The best way to hire people

“We get a lot of applicants for our job vacancies,” said Lionel. He waved a hand in the general direction of the call-centre. “Here at Open to Everybody Insurance Services the jobs don’t need much prior knowledge and we offer some great training and near-benefits: for instance, almost all of our staff have a chair to sit on this year. But it creates a problem for HR when they’re trying to choose candidates.”

“It sounds like you just need to do a quick check that they’ve not got any major socialising problems,” said the consultant. “Surely that’s not why you’ve hired me?”

“HR don’t like talking to people,” said Lionel. “For a long time they used to just shake all the CVs we received over the bin. The ones that fell in were the ‘unlucky’ candidates and were rejected. The rest were accepted.”

“That sounds—”

“Efficient? Yes. But then we got audited and told we had to be more…”

“Humane?”

“Scientific. So now HR has a simple incremental policy: each candidate is numbered in increasing, sequential order. They accepted candidate number 1 and rejected candidate number 2. Then they accepted candidates 3 and 4 and rejected 5 and 6, and so on, always increasing the accept and reject quantity by 1 each time. They’ve just rejected candidate 27.”

“Right….” The consultant checked his watch, wondering when he could leave.

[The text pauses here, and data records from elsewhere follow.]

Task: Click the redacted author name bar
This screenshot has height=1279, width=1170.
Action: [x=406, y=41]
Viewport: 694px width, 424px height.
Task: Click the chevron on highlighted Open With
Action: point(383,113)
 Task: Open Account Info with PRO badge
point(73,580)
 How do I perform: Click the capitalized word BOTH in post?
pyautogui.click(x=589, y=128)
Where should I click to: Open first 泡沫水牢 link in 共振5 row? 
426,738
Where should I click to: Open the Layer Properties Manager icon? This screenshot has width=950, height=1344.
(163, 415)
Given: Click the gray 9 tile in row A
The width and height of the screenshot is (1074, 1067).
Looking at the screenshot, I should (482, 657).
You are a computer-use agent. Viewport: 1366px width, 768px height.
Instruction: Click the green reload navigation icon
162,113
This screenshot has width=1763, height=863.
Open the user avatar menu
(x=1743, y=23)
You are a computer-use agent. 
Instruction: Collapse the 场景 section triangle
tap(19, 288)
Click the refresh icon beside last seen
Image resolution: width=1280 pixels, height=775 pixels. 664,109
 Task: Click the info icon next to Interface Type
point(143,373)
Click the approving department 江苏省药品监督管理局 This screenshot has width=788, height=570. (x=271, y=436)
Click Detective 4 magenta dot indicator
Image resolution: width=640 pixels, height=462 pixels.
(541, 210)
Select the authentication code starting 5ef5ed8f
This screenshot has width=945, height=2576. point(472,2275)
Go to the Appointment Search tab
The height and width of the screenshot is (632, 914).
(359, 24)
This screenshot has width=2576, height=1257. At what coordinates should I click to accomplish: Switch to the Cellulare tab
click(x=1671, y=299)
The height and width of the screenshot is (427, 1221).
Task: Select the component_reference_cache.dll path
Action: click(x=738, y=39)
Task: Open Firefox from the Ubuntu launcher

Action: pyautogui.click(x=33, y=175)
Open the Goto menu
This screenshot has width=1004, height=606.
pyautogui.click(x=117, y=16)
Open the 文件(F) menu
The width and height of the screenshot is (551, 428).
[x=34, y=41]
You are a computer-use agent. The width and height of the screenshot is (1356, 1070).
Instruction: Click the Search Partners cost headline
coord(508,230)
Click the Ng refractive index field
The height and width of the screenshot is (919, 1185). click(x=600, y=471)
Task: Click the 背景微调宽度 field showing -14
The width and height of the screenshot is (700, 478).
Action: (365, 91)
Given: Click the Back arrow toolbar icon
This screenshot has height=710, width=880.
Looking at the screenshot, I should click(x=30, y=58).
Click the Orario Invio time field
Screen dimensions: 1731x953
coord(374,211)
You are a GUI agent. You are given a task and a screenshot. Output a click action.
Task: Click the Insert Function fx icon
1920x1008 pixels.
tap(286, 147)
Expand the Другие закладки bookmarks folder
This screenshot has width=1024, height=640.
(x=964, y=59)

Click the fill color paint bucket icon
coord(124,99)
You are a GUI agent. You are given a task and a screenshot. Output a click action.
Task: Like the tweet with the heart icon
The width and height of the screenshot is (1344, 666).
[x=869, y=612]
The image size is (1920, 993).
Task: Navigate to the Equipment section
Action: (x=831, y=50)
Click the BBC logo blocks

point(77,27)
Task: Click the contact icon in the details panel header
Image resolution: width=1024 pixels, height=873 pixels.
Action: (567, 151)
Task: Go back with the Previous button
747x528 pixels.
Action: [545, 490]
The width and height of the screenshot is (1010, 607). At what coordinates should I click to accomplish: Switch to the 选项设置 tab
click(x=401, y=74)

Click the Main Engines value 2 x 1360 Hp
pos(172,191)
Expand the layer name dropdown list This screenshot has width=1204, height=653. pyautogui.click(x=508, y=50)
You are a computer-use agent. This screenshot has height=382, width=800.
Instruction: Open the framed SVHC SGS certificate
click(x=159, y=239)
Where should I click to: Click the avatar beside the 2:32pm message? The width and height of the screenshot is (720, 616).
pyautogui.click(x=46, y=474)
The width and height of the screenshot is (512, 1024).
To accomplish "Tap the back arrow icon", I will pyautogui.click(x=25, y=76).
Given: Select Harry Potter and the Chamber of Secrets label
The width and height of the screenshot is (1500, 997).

“The problems are these: first, I know that our rival, Wythoff, have just laid off a number of people. I don’t want to hire any of them as they’ll all be spies. There are 10 of them in total, and I need to know what numbers to give them to get them all rejected as a group so it doesn’t look suspicious, and as soon as possible.”

“So you want the start number for the first contiguous block of 10 rejects?”

“That sounds fancy, so yes. I can adjust the numbering in the HR system without getting caught so long as it’s below 250. Second, I want to give my friends bonuses when I hire them. I need a way of designating certain numbers as ‘lucky’ and then I’ll assign bonuses to the lucky numbers. It’ll look arbitrary to HR, but I’ll assign those numbers to my friends. And the numbers should get further apart over time, so it’s harder to spot a pattern.”

“When you say ‘certain numbers’, can’t you just say ‘the first number in an accept block?’”

“No. HR will see right through that; they’re lazy, not stupid. I need something like ‘every other prime number’, or ‘numbers congruent to 1 modulo my age’.”

“How old are you?”

Lionel gave the consultant a look that suggested they would be waiting a very long time for the answer. “Just get on with it.”

For the tick: what's the start number of the first contiguous block of 10 rejects, and what is a simple formula that will only produce numbers that are accepted and are spaced increasingly further apart?

First block of 10:

$$101$$

A simple formula for only accepts:

$$n^2$$

How:

Look at the list of first rejects, it is $$2,5,10,17,\dots$$, which is $$n^2+1$$. So $$n^2$$ is always accepted, and $$10^2+1=101$$.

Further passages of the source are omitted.